Type C thrives on details and accuracy; they are often accountants, engineers, who dress neatly, fashionably, and are very calculated, precise, reliable in just about everything they do. (The C's I know are irritating.)

The D personality does not like change, prefers guidelines, doing the same thing over and over. Type D's are motivated by security, are punctual, consistent, content with themselves, and life in general. (I know a couple of semi-D's, but I don't trust them -- I figure they're A's pretending to be happy.)

Initially the categories were defined by heart specialists, evaluating risk factors for heart attacks.

I tried two of the tests. I didn't learn anything about myself, but ... well ... you might find the tests interesting.

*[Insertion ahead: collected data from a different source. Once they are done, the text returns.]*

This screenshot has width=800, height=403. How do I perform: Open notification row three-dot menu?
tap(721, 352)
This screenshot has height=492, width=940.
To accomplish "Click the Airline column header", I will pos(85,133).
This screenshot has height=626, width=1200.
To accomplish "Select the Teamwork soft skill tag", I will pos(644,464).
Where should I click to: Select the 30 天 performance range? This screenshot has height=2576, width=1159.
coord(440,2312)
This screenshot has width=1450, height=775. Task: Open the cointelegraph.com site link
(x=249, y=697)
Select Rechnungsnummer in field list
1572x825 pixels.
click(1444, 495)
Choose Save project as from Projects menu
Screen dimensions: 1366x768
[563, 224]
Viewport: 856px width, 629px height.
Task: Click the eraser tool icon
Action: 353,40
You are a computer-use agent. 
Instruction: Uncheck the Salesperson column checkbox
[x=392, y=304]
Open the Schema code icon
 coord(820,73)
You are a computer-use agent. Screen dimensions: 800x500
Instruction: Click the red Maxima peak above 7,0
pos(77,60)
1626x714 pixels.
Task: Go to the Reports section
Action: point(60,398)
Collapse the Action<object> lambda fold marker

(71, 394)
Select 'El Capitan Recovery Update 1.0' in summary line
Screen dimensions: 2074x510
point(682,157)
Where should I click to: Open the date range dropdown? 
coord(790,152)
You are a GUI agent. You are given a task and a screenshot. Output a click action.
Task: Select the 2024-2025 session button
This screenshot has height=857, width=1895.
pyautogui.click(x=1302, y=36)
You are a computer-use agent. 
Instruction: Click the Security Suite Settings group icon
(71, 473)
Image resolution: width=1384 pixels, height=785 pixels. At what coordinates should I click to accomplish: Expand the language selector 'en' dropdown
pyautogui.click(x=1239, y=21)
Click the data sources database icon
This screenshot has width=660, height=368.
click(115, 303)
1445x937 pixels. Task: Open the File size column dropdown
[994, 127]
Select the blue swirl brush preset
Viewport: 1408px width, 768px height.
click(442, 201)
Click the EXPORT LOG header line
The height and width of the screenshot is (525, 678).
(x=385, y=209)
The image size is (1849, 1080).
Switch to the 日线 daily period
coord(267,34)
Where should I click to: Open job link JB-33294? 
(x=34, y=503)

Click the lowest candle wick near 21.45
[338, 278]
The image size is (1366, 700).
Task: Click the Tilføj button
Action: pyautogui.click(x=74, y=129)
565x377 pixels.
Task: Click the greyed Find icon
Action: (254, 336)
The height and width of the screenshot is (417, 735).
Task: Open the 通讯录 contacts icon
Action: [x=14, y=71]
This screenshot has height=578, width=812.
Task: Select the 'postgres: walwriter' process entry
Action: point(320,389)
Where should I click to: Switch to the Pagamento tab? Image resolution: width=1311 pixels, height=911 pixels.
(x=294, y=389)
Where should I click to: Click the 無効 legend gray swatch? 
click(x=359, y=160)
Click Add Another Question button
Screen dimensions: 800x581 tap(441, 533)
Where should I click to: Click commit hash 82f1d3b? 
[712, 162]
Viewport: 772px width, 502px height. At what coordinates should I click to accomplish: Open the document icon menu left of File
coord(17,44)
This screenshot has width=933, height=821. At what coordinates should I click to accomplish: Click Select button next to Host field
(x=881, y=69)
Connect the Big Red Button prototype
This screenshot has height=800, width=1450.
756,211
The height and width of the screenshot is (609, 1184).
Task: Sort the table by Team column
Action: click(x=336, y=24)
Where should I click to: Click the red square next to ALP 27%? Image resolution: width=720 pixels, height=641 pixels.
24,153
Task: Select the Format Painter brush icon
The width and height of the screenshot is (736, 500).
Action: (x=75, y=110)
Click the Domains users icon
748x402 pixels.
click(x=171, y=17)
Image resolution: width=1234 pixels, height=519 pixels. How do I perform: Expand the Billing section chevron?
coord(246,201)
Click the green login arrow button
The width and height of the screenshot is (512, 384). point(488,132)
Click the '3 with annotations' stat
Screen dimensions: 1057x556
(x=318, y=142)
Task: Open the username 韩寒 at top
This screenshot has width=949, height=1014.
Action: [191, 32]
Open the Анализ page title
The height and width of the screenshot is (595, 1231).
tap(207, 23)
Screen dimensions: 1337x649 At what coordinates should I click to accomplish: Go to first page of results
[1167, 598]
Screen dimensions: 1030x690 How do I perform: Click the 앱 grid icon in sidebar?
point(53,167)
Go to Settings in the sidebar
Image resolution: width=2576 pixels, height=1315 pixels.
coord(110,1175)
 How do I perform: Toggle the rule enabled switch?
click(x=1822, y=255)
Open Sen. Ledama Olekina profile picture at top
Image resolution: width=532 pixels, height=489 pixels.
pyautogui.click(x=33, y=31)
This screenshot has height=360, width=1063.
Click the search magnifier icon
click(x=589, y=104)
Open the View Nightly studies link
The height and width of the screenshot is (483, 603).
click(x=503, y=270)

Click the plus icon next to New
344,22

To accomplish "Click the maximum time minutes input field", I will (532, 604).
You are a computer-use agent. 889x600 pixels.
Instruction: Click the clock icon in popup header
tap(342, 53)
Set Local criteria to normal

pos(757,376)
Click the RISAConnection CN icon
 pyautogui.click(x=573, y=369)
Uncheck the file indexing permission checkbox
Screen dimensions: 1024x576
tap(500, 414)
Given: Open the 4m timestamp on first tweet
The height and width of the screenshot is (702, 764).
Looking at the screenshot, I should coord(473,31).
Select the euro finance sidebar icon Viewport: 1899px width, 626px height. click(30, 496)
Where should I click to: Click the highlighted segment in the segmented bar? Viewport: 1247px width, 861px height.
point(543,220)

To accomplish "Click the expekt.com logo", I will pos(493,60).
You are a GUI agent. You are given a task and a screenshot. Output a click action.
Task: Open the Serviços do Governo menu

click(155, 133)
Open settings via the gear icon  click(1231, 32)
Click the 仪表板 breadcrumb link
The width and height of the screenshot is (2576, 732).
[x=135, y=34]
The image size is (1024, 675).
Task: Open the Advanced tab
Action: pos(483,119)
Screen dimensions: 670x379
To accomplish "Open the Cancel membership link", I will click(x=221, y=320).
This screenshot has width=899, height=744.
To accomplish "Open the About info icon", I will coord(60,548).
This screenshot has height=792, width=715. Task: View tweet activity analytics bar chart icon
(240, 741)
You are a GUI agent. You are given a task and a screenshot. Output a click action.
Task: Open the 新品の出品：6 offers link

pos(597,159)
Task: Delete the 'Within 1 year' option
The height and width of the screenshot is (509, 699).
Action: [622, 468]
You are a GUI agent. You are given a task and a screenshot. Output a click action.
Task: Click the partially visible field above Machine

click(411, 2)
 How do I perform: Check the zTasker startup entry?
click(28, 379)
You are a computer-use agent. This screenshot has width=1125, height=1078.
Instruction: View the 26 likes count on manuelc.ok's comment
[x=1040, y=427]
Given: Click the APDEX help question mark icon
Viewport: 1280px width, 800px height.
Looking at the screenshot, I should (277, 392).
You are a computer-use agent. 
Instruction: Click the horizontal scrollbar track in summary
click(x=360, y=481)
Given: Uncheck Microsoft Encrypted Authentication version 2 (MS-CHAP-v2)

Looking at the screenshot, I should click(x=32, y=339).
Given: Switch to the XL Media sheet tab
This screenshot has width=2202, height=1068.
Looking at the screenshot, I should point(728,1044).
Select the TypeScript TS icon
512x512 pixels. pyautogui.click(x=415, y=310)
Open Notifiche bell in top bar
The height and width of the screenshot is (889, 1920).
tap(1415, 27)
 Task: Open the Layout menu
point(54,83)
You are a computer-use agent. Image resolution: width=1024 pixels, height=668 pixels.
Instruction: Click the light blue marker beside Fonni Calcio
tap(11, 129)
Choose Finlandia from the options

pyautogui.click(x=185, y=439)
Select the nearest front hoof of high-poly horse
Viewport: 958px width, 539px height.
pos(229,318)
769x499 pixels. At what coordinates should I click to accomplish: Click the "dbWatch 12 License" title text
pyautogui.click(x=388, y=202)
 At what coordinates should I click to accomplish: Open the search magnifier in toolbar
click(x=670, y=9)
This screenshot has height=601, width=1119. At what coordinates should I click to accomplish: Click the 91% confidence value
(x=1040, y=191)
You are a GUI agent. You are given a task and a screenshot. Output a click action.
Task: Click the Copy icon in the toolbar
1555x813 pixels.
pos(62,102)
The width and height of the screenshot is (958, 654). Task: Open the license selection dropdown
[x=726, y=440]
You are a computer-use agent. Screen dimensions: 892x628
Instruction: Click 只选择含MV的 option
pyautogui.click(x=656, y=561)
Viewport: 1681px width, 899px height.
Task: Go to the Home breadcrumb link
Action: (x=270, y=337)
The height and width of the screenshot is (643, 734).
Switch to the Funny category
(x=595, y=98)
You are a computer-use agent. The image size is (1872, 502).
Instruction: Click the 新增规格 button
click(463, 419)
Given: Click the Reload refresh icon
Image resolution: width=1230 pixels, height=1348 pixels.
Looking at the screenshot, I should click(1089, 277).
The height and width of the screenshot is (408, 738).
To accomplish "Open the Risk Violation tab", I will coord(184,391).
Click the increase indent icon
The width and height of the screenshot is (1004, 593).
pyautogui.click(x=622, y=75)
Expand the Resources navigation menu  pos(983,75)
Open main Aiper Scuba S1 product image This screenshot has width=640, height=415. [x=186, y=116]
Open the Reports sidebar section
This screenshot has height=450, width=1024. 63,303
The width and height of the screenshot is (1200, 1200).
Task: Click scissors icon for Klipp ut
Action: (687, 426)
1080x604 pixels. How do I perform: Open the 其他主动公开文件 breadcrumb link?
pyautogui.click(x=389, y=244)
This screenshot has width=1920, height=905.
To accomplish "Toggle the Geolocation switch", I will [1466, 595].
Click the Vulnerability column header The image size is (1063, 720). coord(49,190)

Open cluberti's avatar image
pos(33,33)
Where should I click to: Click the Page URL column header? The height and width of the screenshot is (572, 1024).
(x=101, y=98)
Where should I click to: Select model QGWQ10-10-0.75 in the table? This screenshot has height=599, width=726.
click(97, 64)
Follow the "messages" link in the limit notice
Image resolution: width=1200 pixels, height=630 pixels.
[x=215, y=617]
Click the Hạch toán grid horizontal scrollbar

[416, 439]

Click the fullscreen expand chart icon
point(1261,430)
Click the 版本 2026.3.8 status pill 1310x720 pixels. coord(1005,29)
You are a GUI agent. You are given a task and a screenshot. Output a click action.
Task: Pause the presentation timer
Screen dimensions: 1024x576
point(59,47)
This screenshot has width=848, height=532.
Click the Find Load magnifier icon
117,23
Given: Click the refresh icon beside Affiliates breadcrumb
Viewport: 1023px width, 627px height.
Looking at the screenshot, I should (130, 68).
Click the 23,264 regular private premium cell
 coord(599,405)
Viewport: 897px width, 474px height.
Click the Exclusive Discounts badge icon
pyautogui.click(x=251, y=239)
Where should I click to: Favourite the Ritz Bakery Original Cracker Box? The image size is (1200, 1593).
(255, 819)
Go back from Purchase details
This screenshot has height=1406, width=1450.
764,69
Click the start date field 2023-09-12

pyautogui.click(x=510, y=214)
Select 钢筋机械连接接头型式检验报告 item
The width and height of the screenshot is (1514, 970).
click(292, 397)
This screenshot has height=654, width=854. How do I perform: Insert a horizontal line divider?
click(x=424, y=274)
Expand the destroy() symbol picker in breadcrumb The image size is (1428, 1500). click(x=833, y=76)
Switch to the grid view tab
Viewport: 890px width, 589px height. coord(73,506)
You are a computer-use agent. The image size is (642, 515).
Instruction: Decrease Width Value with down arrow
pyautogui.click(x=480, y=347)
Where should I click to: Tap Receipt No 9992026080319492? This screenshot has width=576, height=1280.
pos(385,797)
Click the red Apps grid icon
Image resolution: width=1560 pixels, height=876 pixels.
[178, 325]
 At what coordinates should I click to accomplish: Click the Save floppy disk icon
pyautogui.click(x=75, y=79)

The Meyers-Briggs Type Indicator (MBTI) was developed by Isabel Myers-Briggs and her mother, Katharine Briggs, to present the personality theories developed by Carl Jung in a practical, useful way.

It measures:
introversion (I)
extroversion (E),
intuition (N)
sensing (S),
feeling (F)
thinking (T),
perceiving (P)
judging (J).

So you could be an I N T P and an E N TJ -- the questions were interesting, but it seemed awfully complicated. Also some of Jung's theories have been discredited, so before you take the MBTI test, try the "Big Five" theory.

This is based on the concept that there are five personality traits, as per these definitions:

Openness: appreciation for emotion, art, unusual ideas, adventure, curiosity, imagination, and variety of experience.

Conscientiousness: a tendency to act dutifully, show self-discipline, and aim for achievement; planned rather than spontaneous behavior.

Extraversion: positive emotions, energy, self-confidence, out-going-ness, and the tendency to seek stimulation and the comfort of others.

Agreeableness: a tendency to be cooperative and compassionate rather than antagonistic and suspicious towards others.

Neuroticism: a tendency to experience negative emotions easily, such as depression, anxiety, anger, or vulnerability; sometimes called emotional instability.

When you answer the questions, and the values are scored, you'll see a graph that shows you how you fit in, or don't fit in, with what's normal.

Click here for the free EBTI.

Read, insert your answers, submit; the report will l tell you about your personality. They say it's free but they offer you a chance to buy more information. (I couldn't figure out how to check out without buying an extra report for about $3.00. I suggest that you skip this test and try the next one first.)

Here's another link. I answered the questions and got an evaluation of my personality that was credible, but didn't tell me anything that I didn't know before I took the test.

But it's fun. It might be fun to take the test for your lover/friend/best buddy, and see if you're compatible.

Now that I've learned that I'm not compatible with my husband, or my son, or any of my friends, I'm amused, annoyed, and seriously mistrustful. I think trying to put myself in a category is like buying size 6 shoes when I know I wear a 7 and 1/2.

So, okay -- take the test.

If the shoe fits ...


bo said...

"(I know a couple of semi-D's, but I don't trust them -- I figure they're A's pretending to be happy.)"

Emily, this made me laugh out loud! :)


Carola said...

I think I'm part A and part D. As I've gotten older, I have become more D and less A. I think.